▶ **Quoted passage**:
As is common in hardware systems, most sub-modules do not complete on the same clock cycle. Therefore, if two modules (A and B) run parallel so that both output to a common third module (C), you must ensure A and B complete before attempting C. Do not AND the Done signals from A and B since they have little chance of happening on the same cycle; in that situation, the AND will block all Done signals. Instead, use the Sync object.
The SyncClr object will take as an input a list of Done signals and produce from those a single Done pulse when all the Done signals included in the list have fired. It returns a list of Busy signals formatted to the same list structure of Done signals coming in. You can use the ListOut objects to combine your signals for the Done and the ListIn objects to split the Busy signals.
Syncs are built into what is called a SyncRegClr, and SyncRegPair. SynchRegClrs are built into most top-level operators such as Add and Mul, which is why the variant Done and Busy nodes are on most top-level objects.

▶ **Prompt A**: In the passage on Sync objects, what does the SyncClr object produce from its input list of Done signals?
▶ **Prompt B**: Carry the passage on Sync objects forward, starting after its last sentence.
These records come from a separate source.

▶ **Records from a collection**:
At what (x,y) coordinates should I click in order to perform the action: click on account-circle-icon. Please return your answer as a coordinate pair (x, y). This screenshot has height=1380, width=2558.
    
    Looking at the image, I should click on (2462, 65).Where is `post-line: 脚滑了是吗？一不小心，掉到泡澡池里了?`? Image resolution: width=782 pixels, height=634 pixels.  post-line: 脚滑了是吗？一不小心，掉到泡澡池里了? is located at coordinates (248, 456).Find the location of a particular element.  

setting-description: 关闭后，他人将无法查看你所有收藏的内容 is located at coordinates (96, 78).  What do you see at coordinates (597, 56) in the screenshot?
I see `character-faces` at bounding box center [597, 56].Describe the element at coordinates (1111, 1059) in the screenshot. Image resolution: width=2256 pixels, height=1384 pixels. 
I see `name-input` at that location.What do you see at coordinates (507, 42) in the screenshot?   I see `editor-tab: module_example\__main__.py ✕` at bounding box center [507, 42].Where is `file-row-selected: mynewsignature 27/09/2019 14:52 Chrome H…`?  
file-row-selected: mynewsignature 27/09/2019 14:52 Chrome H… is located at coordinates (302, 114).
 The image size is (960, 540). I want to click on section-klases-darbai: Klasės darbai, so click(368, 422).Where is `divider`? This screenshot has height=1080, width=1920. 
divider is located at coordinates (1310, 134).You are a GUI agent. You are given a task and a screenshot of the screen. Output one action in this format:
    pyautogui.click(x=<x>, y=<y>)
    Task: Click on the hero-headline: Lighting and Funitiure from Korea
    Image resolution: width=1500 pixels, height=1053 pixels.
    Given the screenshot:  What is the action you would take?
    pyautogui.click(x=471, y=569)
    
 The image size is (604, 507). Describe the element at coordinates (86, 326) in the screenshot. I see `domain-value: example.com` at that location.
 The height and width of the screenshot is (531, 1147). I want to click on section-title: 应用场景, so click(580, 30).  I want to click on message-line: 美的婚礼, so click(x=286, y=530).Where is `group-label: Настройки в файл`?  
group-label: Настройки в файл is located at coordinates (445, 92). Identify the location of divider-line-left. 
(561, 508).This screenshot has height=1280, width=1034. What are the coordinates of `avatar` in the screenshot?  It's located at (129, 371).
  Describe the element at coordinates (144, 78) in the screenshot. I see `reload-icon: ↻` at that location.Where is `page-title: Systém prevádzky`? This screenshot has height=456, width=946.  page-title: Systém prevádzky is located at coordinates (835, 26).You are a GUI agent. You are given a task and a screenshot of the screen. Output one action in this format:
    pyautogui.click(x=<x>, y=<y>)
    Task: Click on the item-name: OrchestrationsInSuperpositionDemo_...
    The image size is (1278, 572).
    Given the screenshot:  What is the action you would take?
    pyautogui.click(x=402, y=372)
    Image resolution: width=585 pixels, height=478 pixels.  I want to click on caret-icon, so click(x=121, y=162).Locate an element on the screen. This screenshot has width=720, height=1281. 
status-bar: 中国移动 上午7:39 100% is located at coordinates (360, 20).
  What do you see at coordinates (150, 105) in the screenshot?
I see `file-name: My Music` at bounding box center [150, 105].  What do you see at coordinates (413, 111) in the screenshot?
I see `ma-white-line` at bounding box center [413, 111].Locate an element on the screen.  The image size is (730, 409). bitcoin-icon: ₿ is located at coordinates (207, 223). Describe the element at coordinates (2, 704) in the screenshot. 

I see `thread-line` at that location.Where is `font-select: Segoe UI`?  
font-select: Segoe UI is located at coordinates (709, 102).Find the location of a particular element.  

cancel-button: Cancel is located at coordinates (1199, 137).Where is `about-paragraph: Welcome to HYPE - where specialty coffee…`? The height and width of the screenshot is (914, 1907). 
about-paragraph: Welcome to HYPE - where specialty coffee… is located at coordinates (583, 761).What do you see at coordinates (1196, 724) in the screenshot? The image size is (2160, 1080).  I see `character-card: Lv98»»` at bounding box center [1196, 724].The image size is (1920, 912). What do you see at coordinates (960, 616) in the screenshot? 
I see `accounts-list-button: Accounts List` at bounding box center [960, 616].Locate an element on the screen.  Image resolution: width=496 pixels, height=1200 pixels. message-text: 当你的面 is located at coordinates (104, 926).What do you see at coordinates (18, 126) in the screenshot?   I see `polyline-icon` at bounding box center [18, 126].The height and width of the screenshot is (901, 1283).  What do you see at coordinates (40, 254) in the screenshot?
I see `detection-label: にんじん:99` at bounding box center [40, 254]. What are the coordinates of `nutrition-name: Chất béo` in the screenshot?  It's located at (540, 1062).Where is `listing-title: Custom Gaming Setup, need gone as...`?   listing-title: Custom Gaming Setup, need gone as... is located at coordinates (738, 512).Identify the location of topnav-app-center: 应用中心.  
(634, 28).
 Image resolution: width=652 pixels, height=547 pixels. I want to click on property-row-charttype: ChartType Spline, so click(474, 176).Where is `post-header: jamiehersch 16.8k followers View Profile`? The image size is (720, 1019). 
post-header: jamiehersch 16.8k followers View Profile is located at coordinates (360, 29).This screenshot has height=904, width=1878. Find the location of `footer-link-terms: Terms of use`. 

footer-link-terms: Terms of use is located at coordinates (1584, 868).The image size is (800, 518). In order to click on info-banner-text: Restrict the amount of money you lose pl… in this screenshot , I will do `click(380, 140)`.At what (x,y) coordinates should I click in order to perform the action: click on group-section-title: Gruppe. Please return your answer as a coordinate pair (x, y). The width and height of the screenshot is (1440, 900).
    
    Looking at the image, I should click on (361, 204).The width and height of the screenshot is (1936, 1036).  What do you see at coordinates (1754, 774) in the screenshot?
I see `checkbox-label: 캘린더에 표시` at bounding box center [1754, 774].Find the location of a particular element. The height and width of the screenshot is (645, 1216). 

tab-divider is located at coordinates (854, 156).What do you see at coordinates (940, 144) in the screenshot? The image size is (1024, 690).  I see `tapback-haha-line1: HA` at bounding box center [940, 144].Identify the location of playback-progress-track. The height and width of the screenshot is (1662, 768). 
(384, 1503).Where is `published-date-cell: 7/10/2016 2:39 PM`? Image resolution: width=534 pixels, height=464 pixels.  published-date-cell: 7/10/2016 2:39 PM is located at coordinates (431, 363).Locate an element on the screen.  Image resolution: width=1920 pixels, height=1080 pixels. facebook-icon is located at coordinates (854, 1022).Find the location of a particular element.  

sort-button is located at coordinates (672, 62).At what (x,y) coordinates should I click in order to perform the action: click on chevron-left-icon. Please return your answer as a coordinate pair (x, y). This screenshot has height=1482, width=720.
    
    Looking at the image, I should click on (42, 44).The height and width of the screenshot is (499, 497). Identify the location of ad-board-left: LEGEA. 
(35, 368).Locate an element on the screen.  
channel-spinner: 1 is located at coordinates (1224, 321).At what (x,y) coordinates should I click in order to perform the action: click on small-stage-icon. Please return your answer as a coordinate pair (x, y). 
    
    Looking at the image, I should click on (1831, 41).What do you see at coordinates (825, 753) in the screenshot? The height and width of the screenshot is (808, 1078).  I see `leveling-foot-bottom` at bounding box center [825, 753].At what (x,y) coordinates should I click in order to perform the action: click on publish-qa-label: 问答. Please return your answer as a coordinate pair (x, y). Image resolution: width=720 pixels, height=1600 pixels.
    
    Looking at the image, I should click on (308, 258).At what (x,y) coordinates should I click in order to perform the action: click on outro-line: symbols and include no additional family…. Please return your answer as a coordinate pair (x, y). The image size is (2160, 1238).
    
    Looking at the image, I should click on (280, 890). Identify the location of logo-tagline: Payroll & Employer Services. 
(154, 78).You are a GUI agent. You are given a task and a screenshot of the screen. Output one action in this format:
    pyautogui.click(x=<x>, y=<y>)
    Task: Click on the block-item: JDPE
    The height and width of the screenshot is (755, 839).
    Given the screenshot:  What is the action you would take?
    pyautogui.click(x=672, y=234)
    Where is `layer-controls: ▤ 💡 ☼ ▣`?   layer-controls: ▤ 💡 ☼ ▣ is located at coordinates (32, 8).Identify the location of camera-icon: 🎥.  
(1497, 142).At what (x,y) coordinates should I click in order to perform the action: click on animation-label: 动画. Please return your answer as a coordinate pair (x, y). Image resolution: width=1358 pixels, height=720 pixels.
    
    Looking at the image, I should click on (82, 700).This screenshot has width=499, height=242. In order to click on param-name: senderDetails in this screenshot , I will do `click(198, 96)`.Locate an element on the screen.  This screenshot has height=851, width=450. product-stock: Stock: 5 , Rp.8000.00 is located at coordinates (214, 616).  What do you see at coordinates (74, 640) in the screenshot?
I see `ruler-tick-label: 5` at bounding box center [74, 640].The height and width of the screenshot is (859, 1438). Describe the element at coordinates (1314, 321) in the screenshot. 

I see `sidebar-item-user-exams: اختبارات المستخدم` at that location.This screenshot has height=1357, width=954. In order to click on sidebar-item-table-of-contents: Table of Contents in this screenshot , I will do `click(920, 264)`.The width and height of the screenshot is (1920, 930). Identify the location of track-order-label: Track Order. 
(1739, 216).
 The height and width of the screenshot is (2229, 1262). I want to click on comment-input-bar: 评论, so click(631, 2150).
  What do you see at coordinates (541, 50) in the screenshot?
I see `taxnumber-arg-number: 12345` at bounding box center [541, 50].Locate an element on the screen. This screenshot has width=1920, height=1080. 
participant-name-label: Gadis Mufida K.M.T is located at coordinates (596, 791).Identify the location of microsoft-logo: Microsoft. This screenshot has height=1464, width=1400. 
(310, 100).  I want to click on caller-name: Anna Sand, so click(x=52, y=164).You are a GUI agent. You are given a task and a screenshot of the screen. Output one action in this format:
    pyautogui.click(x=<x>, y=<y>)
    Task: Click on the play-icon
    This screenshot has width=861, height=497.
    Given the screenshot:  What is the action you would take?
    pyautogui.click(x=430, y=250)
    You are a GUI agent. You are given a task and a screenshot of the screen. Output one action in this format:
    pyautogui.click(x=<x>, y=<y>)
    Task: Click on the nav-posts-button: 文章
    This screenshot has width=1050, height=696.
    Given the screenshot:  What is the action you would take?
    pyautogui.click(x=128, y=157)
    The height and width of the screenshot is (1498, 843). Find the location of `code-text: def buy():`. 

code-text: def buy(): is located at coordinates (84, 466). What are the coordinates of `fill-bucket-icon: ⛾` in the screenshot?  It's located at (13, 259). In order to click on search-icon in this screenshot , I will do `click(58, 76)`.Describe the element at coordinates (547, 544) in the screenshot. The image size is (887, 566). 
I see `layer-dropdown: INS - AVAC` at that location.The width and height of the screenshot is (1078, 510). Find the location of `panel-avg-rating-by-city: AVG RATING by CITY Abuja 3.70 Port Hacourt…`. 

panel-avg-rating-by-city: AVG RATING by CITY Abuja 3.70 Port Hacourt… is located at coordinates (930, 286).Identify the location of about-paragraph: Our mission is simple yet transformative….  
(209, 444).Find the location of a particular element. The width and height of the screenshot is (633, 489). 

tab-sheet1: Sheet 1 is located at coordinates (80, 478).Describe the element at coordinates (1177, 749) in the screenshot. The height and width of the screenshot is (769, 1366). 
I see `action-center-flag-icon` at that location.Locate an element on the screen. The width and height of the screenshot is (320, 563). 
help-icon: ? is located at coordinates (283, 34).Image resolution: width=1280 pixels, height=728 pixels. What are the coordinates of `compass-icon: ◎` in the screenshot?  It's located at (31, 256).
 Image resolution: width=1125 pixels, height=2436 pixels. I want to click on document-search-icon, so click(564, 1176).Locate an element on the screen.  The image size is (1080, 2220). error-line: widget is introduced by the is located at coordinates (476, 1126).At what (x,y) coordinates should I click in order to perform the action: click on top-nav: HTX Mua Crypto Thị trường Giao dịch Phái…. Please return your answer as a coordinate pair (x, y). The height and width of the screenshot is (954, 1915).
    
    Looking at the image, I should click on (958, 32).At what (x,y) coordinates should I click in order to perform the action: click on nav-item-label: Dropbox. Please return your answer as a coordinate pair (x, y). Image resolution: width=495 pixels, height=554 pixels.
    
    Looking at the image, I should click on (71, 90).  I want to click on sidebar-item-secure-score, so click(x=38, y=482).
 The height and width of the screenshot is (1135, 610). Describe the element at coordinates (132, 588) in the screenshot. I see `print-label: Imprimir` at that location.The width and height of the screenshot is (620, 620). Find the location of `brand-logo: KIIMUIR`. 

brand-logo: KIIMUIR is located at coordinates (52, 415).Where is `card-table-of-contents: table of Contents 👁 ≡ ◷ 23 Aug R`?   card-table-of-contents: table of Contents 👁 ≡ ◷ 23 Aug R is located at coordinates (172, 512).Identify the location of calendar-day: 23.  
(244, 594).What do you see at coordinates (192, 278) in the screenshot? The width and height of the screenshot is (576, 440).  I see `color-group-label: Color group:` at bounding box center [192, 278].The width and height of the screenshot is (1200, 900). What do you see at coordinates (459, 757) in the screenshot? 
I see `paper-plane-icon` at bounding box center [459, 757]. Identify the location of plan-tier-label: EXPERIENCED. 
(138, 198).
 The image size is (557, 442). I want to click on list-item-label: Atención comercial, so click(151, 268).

▶ **Task result A**: A single Done pulse once all the Done signals in the list have fired.

▶ **Task result B**:
The $Mul_MinHW (Complex) provides a good example of Synchronizing objects.

Note the following:
· The Busy signals coming off the first group of parallel objects are OR’ed together and before output. That lets objects upstream know that at least one $Mul object is busy; therefore, you don't want their data at the moment. It's tempting to pack those into a list but you’ve only got one Go signal; there is no value in individual Busy signals in this case.
· Remember the Add and Sub have Sync objects built into them, which is why you can plug lists into the Go signals on them.
· Notice the Busy signals are split the same way the Done signals are combined.
· You will see the Sync object at the end. This forces both the Add and Sub to have completed before the data at P is ready. The incoming wait is plugged in there as well, forcing the Add and Sub to output the same data when high and forcing the whole object to propagate a stall.